You can also provide your own sink with a R6 class:

require(CPPSAS7BDAT)
library(R6)

MySink <- R6Class("MySink",
     public=list(
        initialize = function() {
        },
        set_properties = function(properties) {
        },
        push_row = function(irow, row) {
        }
     )
);

MySinkChunk <- R6Class("MySinkChunk",
     public=list(
        chunk_size = NULL,
        initialize = function(chunk_size=10000) {
            self$chunk_size = chunk_size;
        },
        set_properties = function(properties) {
        },
        push_rows = function(istartrow, iendrow, rows) {
        }
     )
);

sink <- MySink$new(); # OR MySinkChunk$new(10000);
r <- CPPSAS7BDAT::sas_reader("path/to/file.sas7bdat", sink, include=c(...), exclude=c(...));
r$read_all(); OR r$read_row(); OR r$read_rows(chunk_size)
_ _ _ _ _
§ **What this exercise asks**:
1. In the R6 sink snippet, what default value does the chunk_size argument of the MySinkChunk initialize function have?
2. Please return the R6 sink snippet verbatim between "sink <- MySink$new();" and "r$read_row(); OR r$read_rows(chunk_size)", inclusive.

§ **Supplied material**:
_ _ _ _ _
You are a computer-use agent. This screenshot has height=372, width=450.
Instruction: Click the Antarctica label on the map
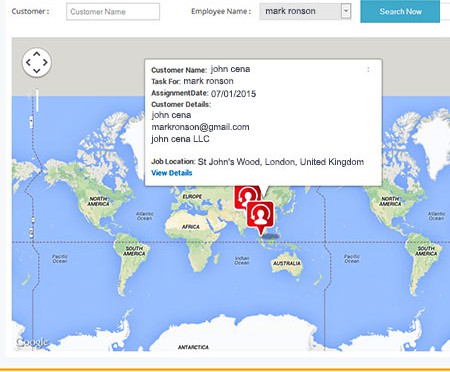pyautogui.click(x=193, y=347)
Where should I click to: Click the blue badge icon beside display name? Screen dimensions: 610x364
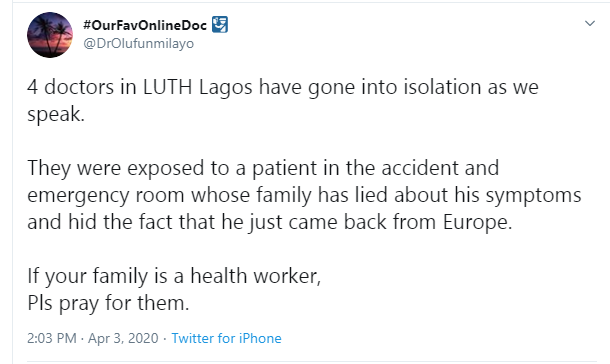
_ _ _ _ _
§ **Per-task answers**:
1. 10000

2.
sink <- MySink$new(); # OR MySinkChunk$new(10000);
r <- CPPSAS7BDAT::sas_reader("path/to/file.sas7bdat", sink, include=c(...), exclude=c(...));
r$read_all(); OR r$read_row(); OR r$read_rows(chunk_size)